En Villavicencio

Mejor sólo que acompañado

A veces el directo sirve para definir en qué escalón hay que clasificar a un artista. Y es que en ocasiones lo que suena de una forma en un compacto no tiene nada que ver con lo que se puede apreciar en una actuación en vivo y más si se interpreta lo mismo. Ayer quedó de manifiesto esta circunstancia en la guitarrista Daniel Casares quien cumplió con nota en su presentación como solista en Jerez.

Su sonanta irradia frescura pero por encima de todo rebosa un estilo propio y personal que deja patente la personalidad del artista. Así se pudo comprobar en las primeras notas que el joven guitarrista desprendió en las malagueñas con las que inició su actuación.

Casares presenta un modelo actual, un arquetipo de guitarra del siglo XXI, sobrado de técnica y que intercala bien otras acepciones musicales con el flamenco. De cualquier modo, su bajañí nunca pierde lo básico y suena flamenca y gitana en muchos de sus acordes como demostró en la guajira posterior.

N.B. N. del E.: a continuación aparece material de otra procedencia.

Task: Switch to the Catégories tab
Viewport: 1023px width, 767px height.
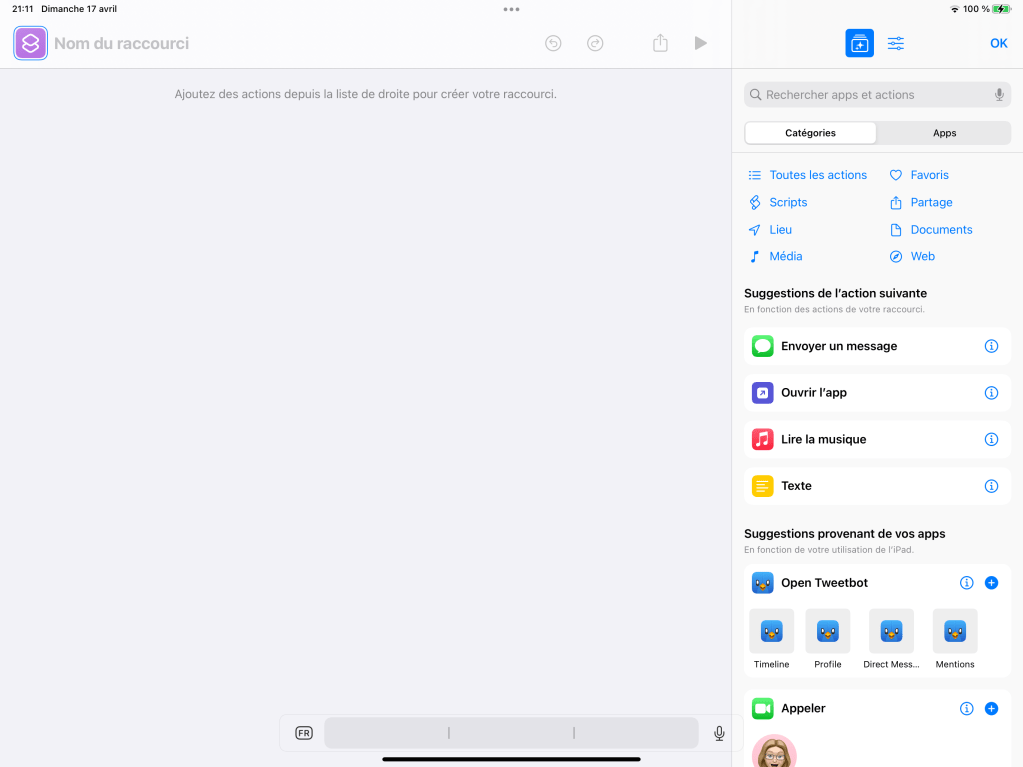Action: 810,133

Siempre con el trasfondo de su nuevo disco 'Caballero' (el cuarto pese a su juventud), Daniel Casares fue gustándose cada vez más, aprovechando al máximo sus recursos y exprimiendo cada sonido en las alegrías 'La Niña de la Calle Ángel', un tema que dedicó a una amiga allí presente.

Su asignación melódica es constante y la búsqueda por encontrar un nuevo camino por recorrer también. El malagueño, que cerró su primer pase por bulerías, tiene talento suficiente para ser una figura del toque como solista y a buen seguro que dará que hablar porque aporta cosas diferentes al resto. Innova pero no reniega del pasado, pues en las bulerías resonaron sonidos propios de Diego del Gastor o rasgueos con acento jerezano, lo cual pone de manifiesto su capacidad para readaptar a su forma pasajes anteriores.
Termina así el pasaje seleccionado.